In his first official direction to the Roman Catholic Cardinals, Pope Leo XIV said on Saturday that he would continue his work by Pope Francis to direct the Church in a more missionary direction, with greater cooperation between the leaders of the churches and the proximity to them.
Leo said he had pledged to follow a course of modernization that the church began in the 1960s and mentioned an important document that Francis published in 2013.
“Francis with Aristotle and specifically put it,” Leo said, referring to the document, called Evangelii Gaudium.
The young Pope also explained the choice of his name. The previous Pope, named after Leo XIII, issued a document called “Rerum Novarum”, known in English as “rights and duties of capital and labor”, in the late 19th century, where he emphasized the right of the Church to submit allegations of social issues.
The document “examined the social question in the context of the first major industrial revolution,” Leo explained.
Now, the Pope added, another industrial revolution was held in the field of artificial intelligence. This, he said, will “raise new challenges to defend human dignity, justice and labor”.

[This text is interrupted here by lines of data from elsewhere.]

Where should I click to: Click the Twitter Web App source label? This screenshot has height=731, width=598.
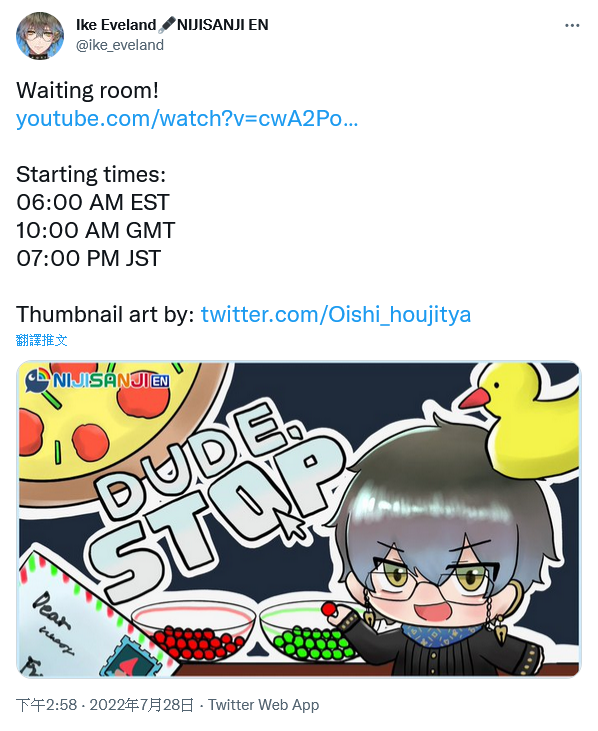point(263,705)
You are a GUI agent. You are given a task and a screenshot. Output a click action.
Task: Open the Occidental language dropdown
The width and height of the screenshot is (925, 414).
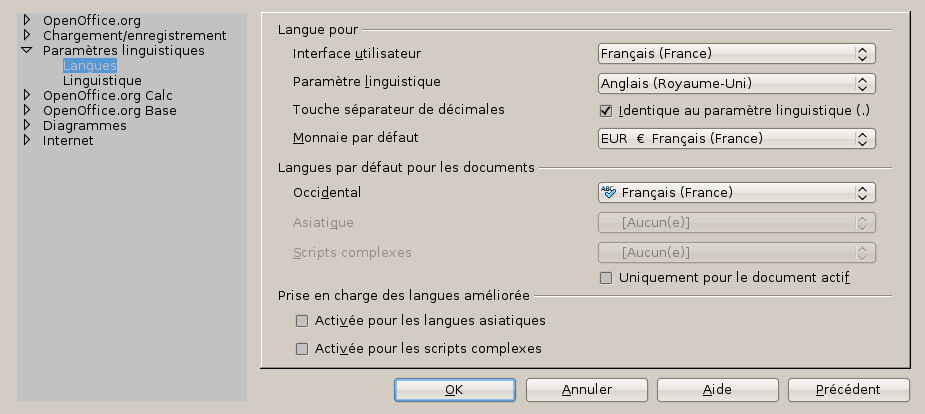pos(736,192)
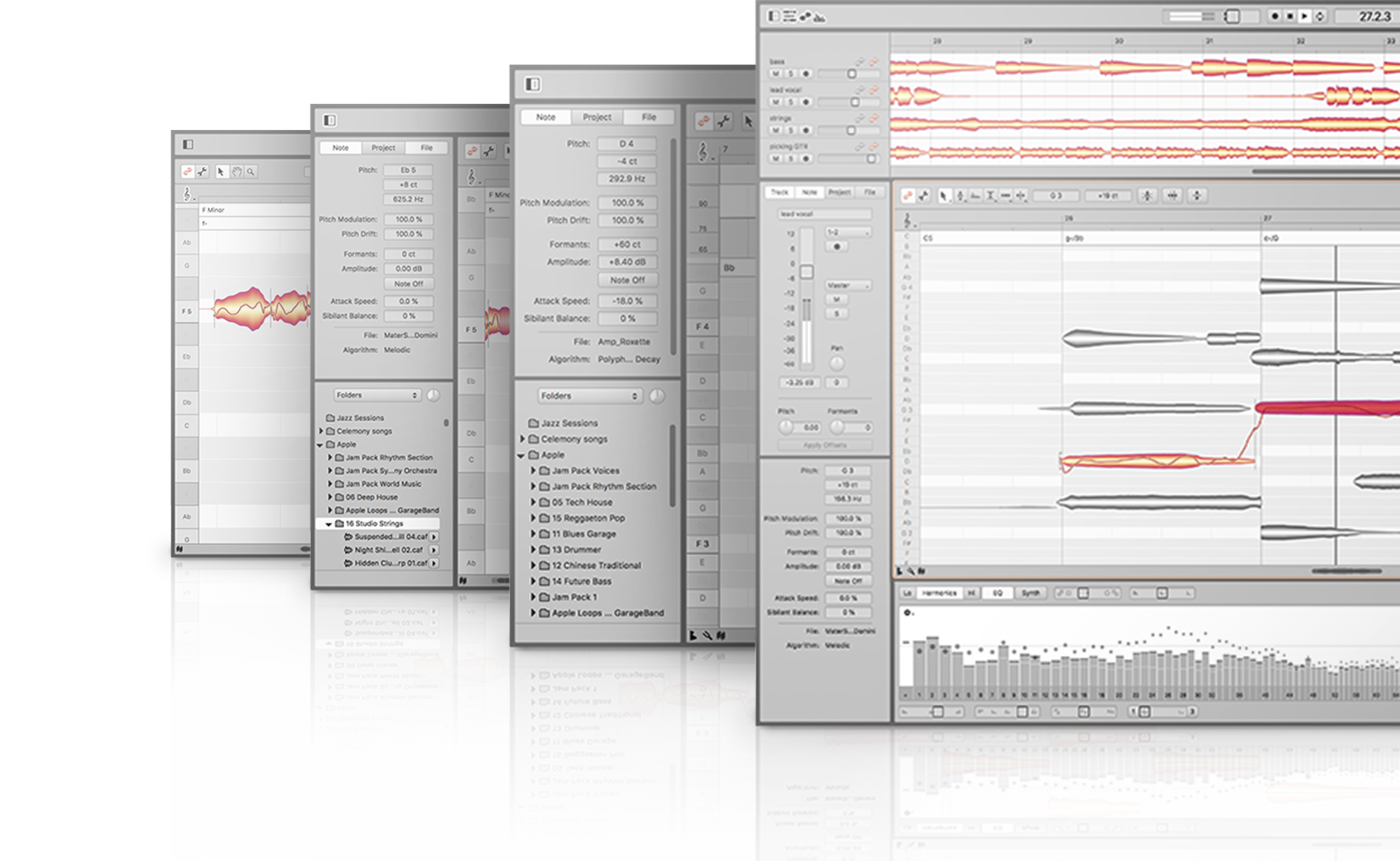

The Church, he said, “offers everyone the Ministry of Finance of its social teaching in response.”
The reference to the Francis document was not the only approval given by the new Pope from his predecessor. Francis, Leo noted, was a “humble servant of God and his brothers”, who gave an “example of complete devotion to service and sober simplicity of life”.
The cardinals appeared to have noted the message about maintaining the direction set by Francis.
As he left the meeting where Leo spoke, Cardinal Baltazar Enrique Porras Cardozo in Venezuela said that the Pope “talked about Francis’s pontificate and then asked us some questions.” These questions were “mainly for the formation of priests and bishops,” the cardinal added.
On his way out of the meeting, Cardinal Sean Brady of Ireland said Leo was in the process “greeting everyone now, which is very nice”.
Jason Horovic and Elizabeth Dias References from the Vatican are contributed.